A polygon with Heesch number 6, found by Bojan Bašić in 2020

A polygon with Heesch number 5, found by Casey Mann

Ammann's example of a polygon with Heesch number 3 (or 4, depending on the definition)

A tessellation of the plane is a partition of the plane into smaller regions called tiles. The zeroth corona of a tile is defined as the tile itself, and for k > 0 the kth corona is the set of tiles sharing a boundary point with the (k − 1)th corona. The Heesch number of a figure S is the maximum value k such that there exists a tiling of the plane, and tile t within that tiling, for which that all tiles in the zeroth through kth coronas of t are congruent to S. In some work on this problem this definition is modified to additionally require that the union of the zeroth through kth coronas of t is a simply connected region.

If there is no upper bound on the number of layers by which a tile may be surrounded, its Heesch number is said to be infinite. In this case, an argument based on Kőnig's lemma can be used to show that there exists a tessellation of the whole plane by congruent copies of the tile.

== Example ==
Consider the non-convex polygon P shown in the figure to the right, which is formed from a regular hexagon by adding projections on two of its sides and matching indentations on three sides. The figure shows a tessellation consisting of 61 copies of P, one large infinite region, and four small diamond-shaped polygons within the fourth layer.
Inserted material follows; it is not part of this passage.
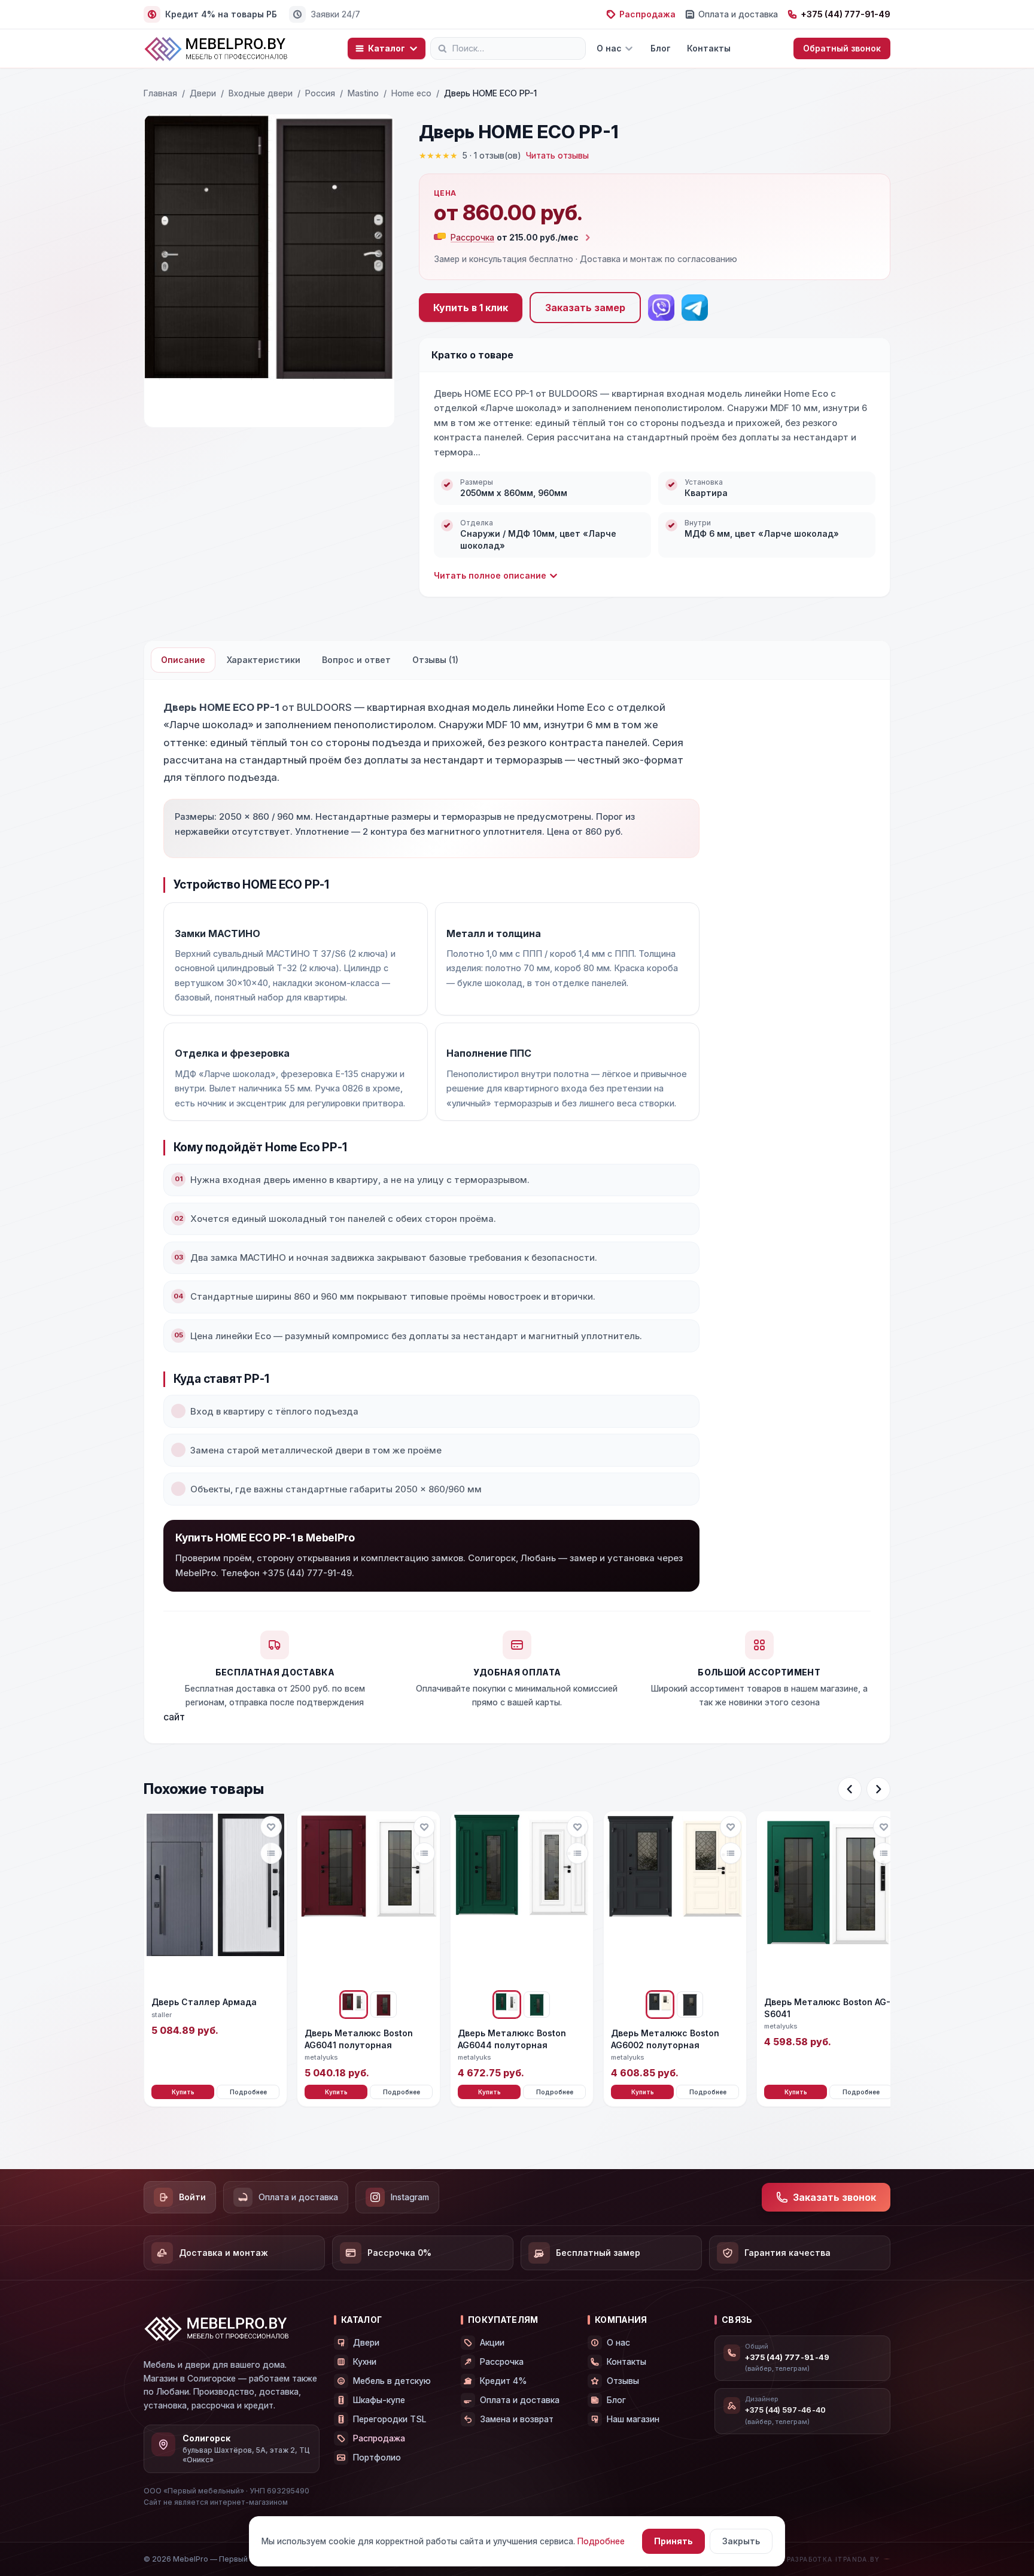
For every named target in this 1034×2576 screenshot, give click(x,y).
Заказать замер (585, 308)
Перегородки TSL (389, 2419)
The first through fourth coronas of the central polygon consist entirely of congruent copies of P, so its Heesch number is at least four. One cannot rearrange the copies of the polygon in this figure to avoid creating the small diamond-shaped polygons, because the 61 copies of P have too many indentations relative to the number of projections that could fill them. By formalizing this argument, one can prove that the Heesch number of P is exactly four. According to the modified definition that requires that coronas be simply connected, the Heesch number is three. This example was discovered by Robert Ammann.

== Known results ==
It is unknown whether all positive integers can be Heesch numbers. The first examples of polygons with Heesch number 2 were provided by Fontaine (1991), who showed that infinitely many polyominoes have this property. Casey Mann has constructed a family of tiles, each with the Heesch number 5. Mann's tiles have Heesch number 5 even with the restricted definition in which each corona must be simply connected. In 2020, Bojan Bašić found a figure with Heesch number 6, the highest finite number until the present.

History of the discoveries of shapes with finite Heesch numbers
| Heesch number | Discovered | Discovered by | Shape |
|---|---|---|---|
| 1 | 1928 | Walther Lietzmann [de] |  |
| 1 | 1968 | Heinrich Heesch |  |
| 2 | 1991 | Anne Fontaine |  |
| 3 | 1990-1995 | Robert Ammann |  |
| 4 | 2001 | Casey Mann |  |
| 5 | 2001 | Casey Mann |  |
| 6 | 2020 | Bojan Bašić |  |

For the corresponding problem in the hyperbolic plane, the Heesch number may be arbitrarily large.